Expression comes through many mediums. Some are permanent and some are memories. Evan Mather uses poetic narration, flowing and abrupt imagery, and the subject of landscape architecture to not only express himself but also the art of his subject in his short film “Expressions” (2005).

Evan Mather is an award-winning short filmmaker, living in Los Angeles. He began filming when he was eight years old with a Super-8 camera. Mather has an innate ability to produce work that is beyond the creative realm of average filmmakers. His editing and camera movements supplement the narration; the images become words and the words become music.
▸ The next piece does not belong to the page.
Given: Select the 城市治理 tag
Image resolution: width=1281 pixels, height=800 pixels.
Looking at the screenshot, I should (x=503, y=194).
This film examines landscape architecture from an artistic perspective that isn’t always examined by the observer. One architect, Isamu Noguchi, designed the “No Name Garden” in the plaza for the Japanese American Cultural & Community Center (1980-1983). His intention was to develop art that would serve as a memory. Another landscape architect designed a parking lot for people. These examples contribute to a broader perception of the field’s ability to provide a reflection of reality with abstract qualities of nature in some cases.

What’s interesting about this film is that it not only explores an interesting perception of the subject matter, but is also an extension of the filmmaker. It appears that he expresses his opinion about his own occupation through the architects’ opinion. He is, in fact, creating a reflection of reality and an impermanent art form that ceases to exist once the film is over. Unless it is replayed, it remains a memory.